***** Available data *****
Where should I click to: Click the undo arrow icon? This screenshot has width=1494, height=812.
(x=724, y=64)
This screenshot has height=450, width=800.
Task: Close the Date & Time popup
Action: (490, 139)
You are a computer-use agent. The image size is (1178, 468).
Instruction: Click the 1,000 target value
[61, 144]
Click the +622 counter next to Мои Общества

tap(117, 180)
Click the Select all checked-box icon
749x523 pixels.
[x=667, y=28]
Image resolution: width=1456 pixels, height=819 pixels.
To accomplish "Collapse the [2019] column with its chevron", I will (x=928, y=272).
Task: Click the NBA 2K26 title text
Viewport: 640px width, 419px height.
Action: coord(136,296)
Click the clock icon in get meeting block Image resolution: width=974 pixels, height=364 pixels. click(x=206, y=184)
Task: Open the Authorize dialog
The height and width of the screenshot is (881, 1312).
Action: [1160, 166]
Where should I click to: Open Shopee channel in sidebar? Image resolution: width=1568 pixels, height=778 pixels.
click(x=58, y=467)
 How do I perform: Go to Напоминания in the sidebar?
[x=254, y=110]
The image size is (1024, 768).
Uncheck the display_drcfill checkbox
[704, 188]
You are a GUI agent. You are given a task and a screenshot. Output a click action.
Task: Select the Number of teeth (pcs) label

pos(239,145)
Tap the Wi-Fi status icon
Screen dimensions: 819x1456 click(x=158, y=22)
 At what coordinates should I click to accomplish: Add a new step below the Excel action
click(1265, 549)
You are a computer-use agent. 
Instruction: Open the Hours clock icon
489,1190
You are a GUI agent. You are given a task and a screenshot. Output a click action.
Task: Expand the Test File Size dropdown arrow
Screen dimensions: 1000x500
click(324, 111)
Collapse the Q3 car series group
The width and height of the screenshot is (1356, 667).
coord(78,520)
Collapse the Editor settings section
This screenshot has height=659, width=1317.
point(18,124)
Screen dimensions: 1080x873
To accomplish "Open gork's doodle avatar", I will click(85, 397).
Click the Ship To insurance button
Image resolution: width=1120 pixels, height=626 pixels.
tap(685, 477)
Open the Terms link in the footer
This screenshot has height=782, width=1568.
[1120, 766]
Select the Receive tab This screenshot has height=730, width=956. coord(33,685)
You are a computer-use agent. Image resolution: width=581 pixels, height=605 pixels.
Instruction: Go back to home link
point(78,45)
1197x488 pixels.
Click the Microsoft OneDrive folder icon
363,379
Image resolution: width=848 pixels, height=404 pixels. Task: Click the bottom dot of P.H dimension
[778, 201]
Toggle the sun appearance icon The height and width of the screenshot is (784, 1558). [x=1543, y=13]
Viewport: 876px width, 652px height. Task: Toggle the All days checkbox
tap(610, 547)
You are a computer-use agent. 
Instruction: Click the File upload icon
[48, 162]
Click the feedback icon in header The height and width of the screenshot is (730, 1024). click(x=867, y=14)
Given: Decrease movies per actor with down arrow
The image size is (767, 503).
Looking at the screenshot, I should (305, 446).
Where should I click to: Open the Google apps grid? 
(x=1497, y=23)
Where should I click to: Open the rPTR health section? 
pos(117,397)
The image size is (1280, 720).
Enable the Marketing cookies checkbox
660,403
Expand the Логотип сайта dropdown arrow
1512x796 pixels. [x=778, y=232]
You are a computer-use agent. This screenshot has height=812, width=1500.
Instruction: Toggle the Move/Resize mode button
*****
■ **Stated goal**: Extract every line of the entries above that contains the string "Toggle", treating uppercase and lowercase letters as distinct.

■ **Solved exercise**:
Toggle the sun appearance icon The height and width of the screenshot is (784, 1558). [x=1543, y=13]
Viewport: 876px width, 652px height. Task: Toggle the All days checkbox
Instruction: Toggle the Move/Resize mode button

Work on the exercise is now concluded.